Le 3 mars 2026, face à la dégradation brutale de la situation sécuritaire au Proche et Moyen-Orient, le Président de la République a ordonné le redéploiement du porte-avions Charles de Gaulle et de son GAN en Méditerranée. La décision d’envoyer le GAN traduisait la mise en œuvre d’une capacité souveraine, afin de gagner de l’autonomie sur le théâtre.

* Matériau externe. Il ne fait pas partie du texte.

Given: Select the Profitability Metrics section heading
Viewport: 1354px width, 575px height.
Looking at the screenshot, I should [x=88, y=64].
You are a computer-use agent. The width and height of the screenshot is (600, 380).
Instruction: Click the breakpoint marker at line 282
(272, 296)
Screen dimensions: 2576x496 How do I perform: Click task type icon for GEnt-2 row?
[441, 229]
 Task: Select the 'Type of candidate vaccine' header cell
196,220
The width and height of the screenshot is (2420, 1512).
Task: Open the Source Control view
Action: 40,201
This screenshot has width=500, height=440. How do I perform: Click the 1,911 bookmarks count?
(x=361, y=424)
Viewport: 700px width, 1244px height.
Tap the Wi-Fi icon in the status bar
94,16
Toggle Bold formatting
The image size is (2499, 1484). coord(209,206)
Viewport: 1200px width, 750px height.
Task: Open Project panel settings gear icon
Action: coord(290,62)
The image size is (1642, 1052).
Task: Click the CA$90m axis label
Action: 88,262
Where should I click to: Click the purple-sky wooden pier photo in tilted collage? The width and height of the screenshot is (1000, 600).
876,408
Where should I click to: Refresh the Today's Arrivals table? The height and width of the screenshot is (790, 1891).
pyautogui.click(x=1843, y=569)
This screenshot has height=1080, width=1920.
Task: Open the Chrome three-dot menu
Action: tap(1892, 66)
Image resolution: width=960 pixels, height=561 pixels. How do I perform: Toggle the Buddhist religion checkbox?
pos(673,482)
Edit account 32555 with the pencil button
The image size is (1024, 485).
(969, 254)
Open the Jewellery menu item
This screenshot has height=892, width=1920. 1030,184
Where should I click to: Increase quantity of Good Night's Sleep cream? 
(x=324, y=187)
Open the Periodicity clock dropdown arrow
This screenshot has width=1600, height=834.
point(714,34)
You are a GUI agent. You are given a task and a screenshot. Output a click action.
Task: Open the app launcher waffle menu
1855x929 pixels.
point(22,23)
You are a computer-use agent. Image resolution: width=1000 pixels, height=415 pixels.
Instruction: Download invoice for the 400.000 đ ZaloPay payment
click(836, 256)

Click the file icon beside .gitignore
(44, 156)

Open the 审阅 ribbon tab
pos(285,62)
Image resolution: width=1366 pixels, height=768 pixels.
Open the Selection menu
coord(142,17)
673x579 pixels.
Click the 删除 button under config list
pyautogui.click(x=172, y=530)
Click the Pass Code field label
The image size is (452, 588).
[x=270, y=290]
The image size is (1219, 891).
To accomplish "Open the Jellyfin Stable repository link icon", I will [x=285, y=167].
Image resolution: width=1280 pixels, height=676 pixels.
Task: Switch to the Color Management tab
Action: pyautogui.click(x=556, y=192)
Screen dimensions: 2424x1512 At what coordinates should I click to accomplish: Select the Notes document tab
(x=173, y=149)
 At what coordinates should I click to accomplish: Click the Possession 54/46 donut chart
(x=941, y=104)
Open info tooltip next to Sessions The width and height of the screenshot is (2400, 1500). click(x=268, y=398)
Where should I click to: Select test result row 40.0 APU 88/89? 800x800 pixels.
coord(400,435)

En parcourant 6 000 km en 6 jours, le GAN a démontré sa très grande réactivité . En Méditerranée, le GAN a opéré sur quatre théâtres différents, assurant simultanément la protection des emprises françaises au Proche et Moyen-Orient, la protection du territoire européen en Méditerranée orientale, le renforcement de la posture de l’Alliance sur son flanc Est et en Mer noire ainsi que la surveillance du canal de Syrie sur fond de crise au Liban.

Le 17 avril 2026, le Président de la République et le Premier Ministre britannique ont officiellement réuni à l’Élysée une conférence internationale regroupant une cinquantaine de pays pour lancer l’« initiative pour la navigation maritime dans le détroit d’Ormuz » (M3SoH), une mission internationale à caractère défensif contribuant au rétablissement de la navigation dans le détroit.

Face à la persistance des menaces sur le trafic maritime dans le détroit d’Ormuz et pour accompagner la dynamique diplomatique en faveur d’une reprise du trafic, le GAN a été redéployé en Océan Indien.

Cette nouvelle phase de la mission avait pour objectif d’illustrer une nouvelle fois l’implication française, d’être en mesure d’apprécier la situation de manière autonome sur place, de préparer l’environnement en vue du lancement de l’opération elle-même et d’enclencher une dynamique d’agrégation de moyens conformément aux objectifs de l’initiative, tout en affichant une posture de neutralité vis-à-vis des belligérants.

Après un déploiement d’un peu plus de cinq mois, dont le programme et la durée avaient été modifiés suite à la guerre au Proche et au Moyen-Orient, le groupe aéronaval français dont porte-avions Charles de Gaulle regagne sa base de Toulon.

Durant près de deux mois, le GAN a pleinement rempli ces objectifs en océan Indien. Par sa présence, sa crédibilité opérationnelle et sa capacité à agir immédiatement, il a contribué à faire émerger une dynamique en faveur de la sécurité maritime, de la Méditerranée orientale au nord de l’océan Indien. Son engagement a créé un effet d’entraînement concret, permettant à d’autres nations de s’inscrire dans cette démarche et de prendre progressivement leur part à cet effort commun. Ce déploiement aura également mis en lumière l’importance de la diplomatie navale. La présence du GAN, son positionnement et sa capacité de projection de puissance ont joué un rôle important pour incarner la volonté de la France et derrière elle de toute la coalition pour que soient restaurés par les négociations, le droit international et la liberté de circulation dans le détroit d’Ormuz.